We repeat the OA process “num_sim” times using different sampling combinations of the input and intermediate variables to produce a distribution of AEP values. Running the OA with the machine learning models at daily resolution is significantly slower than the case of a simple linear regression. Therefore, we have reduced the num_sim parameter to speed up the computation here. Once again, for a detailed description of the steps in the OA process, please refer to the standard AEP example notebook.

aep_lin.run(num_sim=300)  # Monthly data, linear regression
100%|████████████████████████████████████████████████████████████████████████████████████████████████████████████████████████████████████████████████████████████████| 300/300 [00:00<00:00, 490.12it/s]
aep_gam.run(num_sim=300)  # Hourly data, generalized additive model
100%|█████████████████████████████████████████████████████████████████████████████████████████████████████████████████████████████████████████████████████████████████| 300/300 [01:12<00:00,  4.12it/s]
aep_gbm.run(num_sim=300)  # Daily data, gradient boosting machine
100%|█████████████████████████████████████████████████████████████████████████████████████████████████████████████████████████████████████████████████████████████████| 300/300 [02:13<00:00,  2.25it/s]
aep_etr.run(num_sim=300)  # Daily data, extra randomized trees
100%|█████████████████████████████████████████████████████████████████████████████████████████████████████████████████████████████████████████████████████████████████| 300/300 [01:46<00:00,  2.81it/s]

The key results for the AEP analysis are shown below: distributions of AEP values from which uncertainty can be deduced. We can now compare the AEP distributions obtained for the four configurations of the OA.

# Create consistent axis limits between the plots to show the differences between the distributions
plotting_kwargs = {
    "xlim_aep": (8, 18),
    "xlim_availability": (0.8, 1.6),
    "xlim_curtail": (0.03, 0.08),
    "ylim_aep": (0, 0.6),
    "ylim_availability": (0, 9),
    "ylim_curtail": (0, 250),
}
# Plot a distribution of AEP values from the Monte-Carlo OA method - wind speed only
aep_lin.plot_result_aep_distributions(**plotting_kwargs)

• WHAT THIS EXERCISE ASKS:
A: Reproduce the AEP analysis excerpt between "# Create consistent" and "aep_lin.plot_result_aep_distributions(**plotting_kwargs)", inclusive.
B: Answer these questions from the AEP analysis excerpt:
(i) What value is passed as num_sim in each run call?
(ii) Which data resolution and model does the aep_gam run use?
(iii) What x-axis limits does plotting_kwargs set for the AEP distribution?
C: List every key defined in the plotting_kwargs dictionary in the AEP analysis excerpt.

• RAW RECORDS:
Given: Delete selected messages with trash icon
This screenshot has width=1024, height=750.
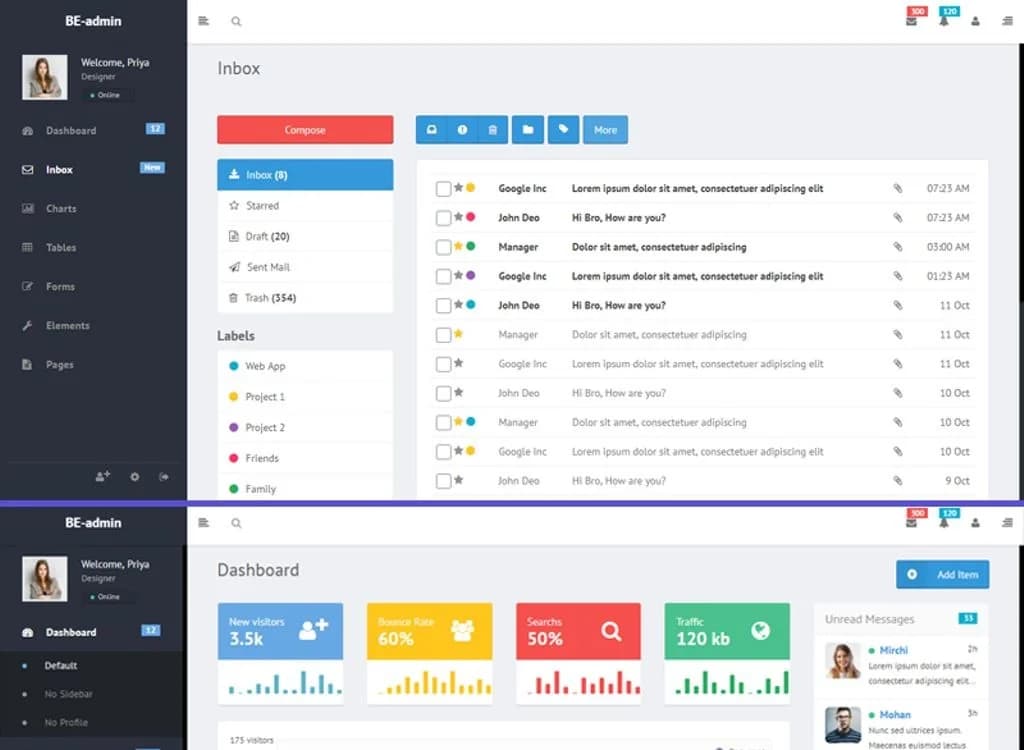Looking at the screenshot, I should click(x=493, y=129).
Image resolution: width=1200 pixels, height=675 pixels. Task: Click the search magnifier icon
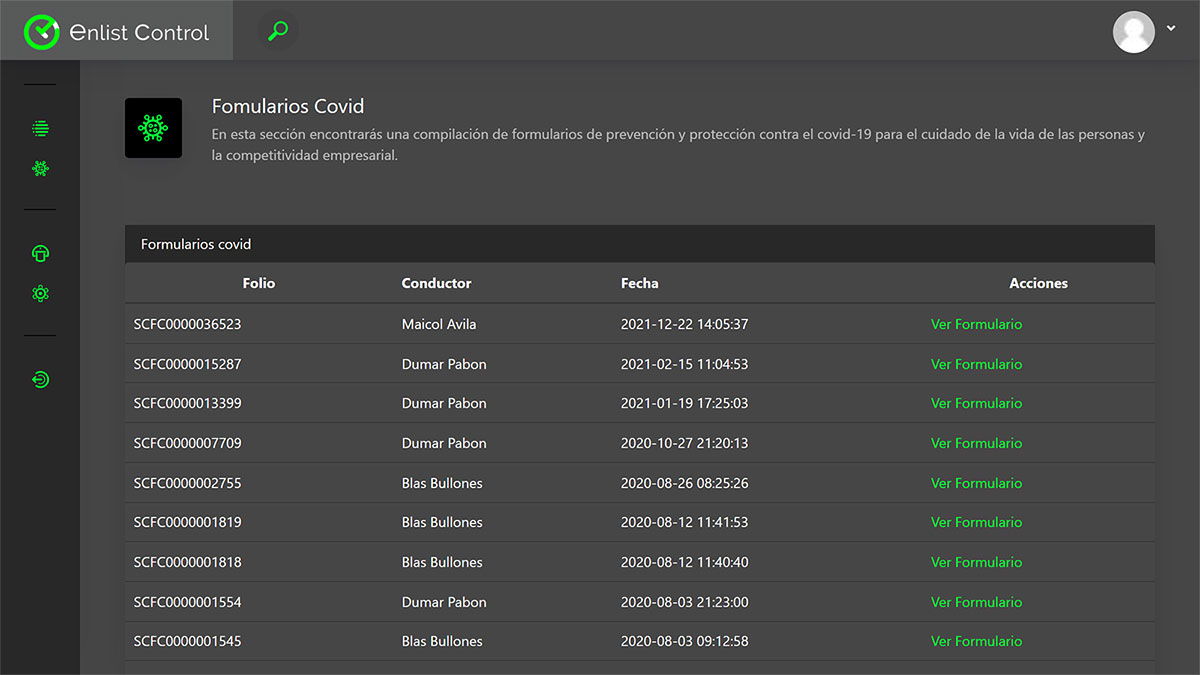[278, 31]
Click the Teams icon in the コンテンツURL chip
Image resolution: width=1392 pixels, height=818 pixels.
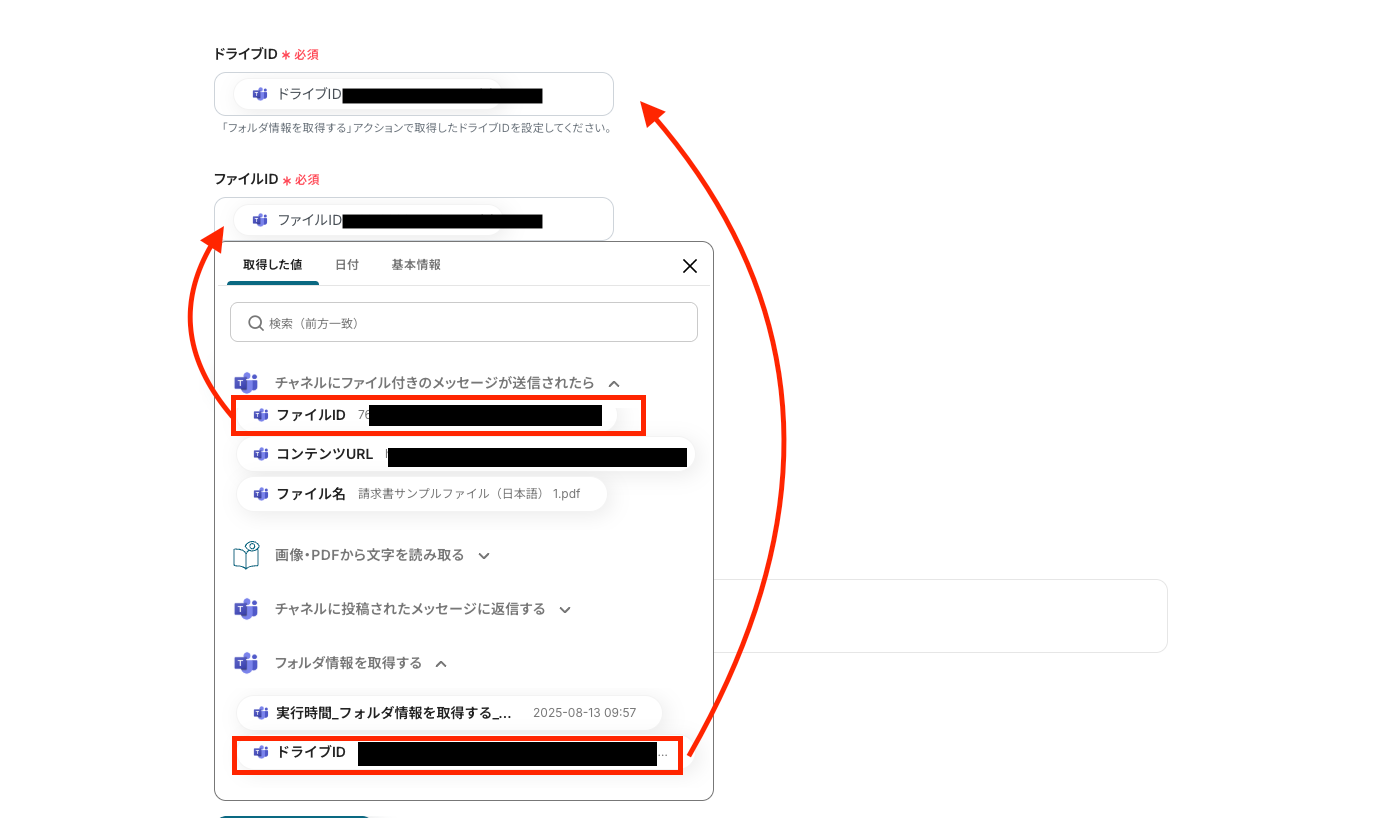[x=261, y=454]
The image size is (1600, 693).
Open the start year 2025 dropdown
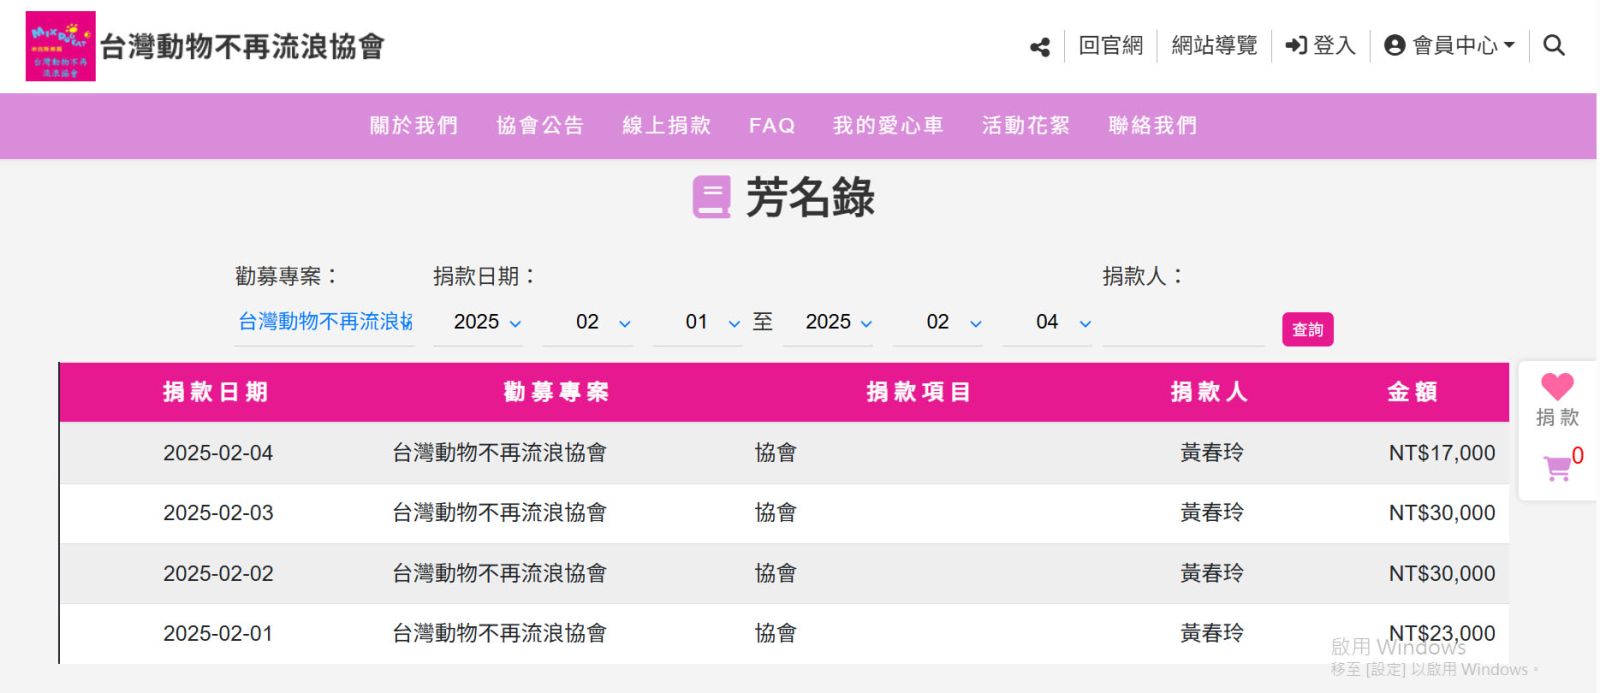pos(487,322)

* * *

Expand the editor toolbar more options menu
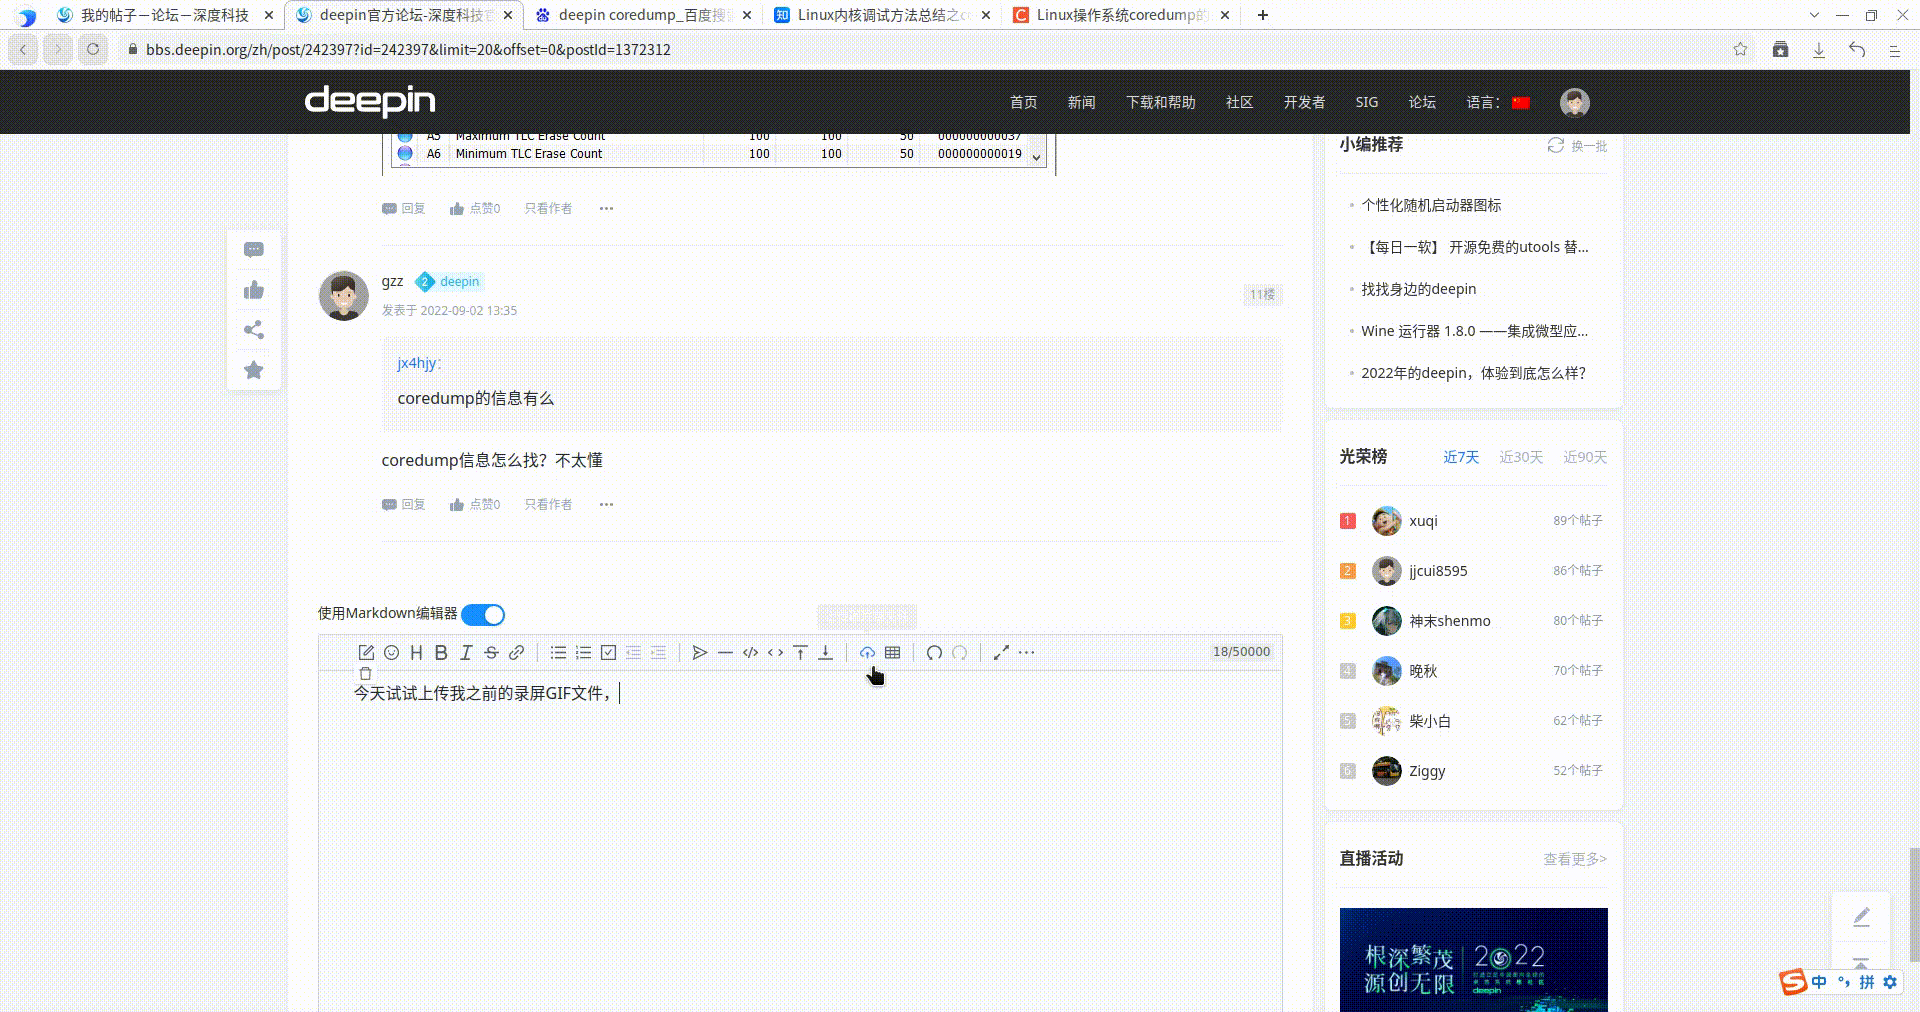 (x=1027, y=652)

• LIST OF SOLUTIONS:
A:
# Create consistent axis limits between the plots to show the differences between the distributions
plotting_kwargs = {
    "xlim_aep": (8, 18),
    "xlim_availability": (0.8, 1.6),
    "xlim_curtail": (0.03, 0.08),
    "ylim_aep": (0, 0.6),
    "ylim_availability": (0, 9),
    "ylim_curtail": (0, 250),
}
# Plot a distribution of AEP values from the Monte-Carlo OA method - wind speed only
aep_lin.plot_result_aep_distributions(**plotting_kwargs)

B:
(i) 300
(ii) Hourly data, generalized additive model
(iii) (8, 18)

C:
xlim_aep
xlim_availability
xlim_curtail
ylim_aep
ylim_availability
ylim_curtail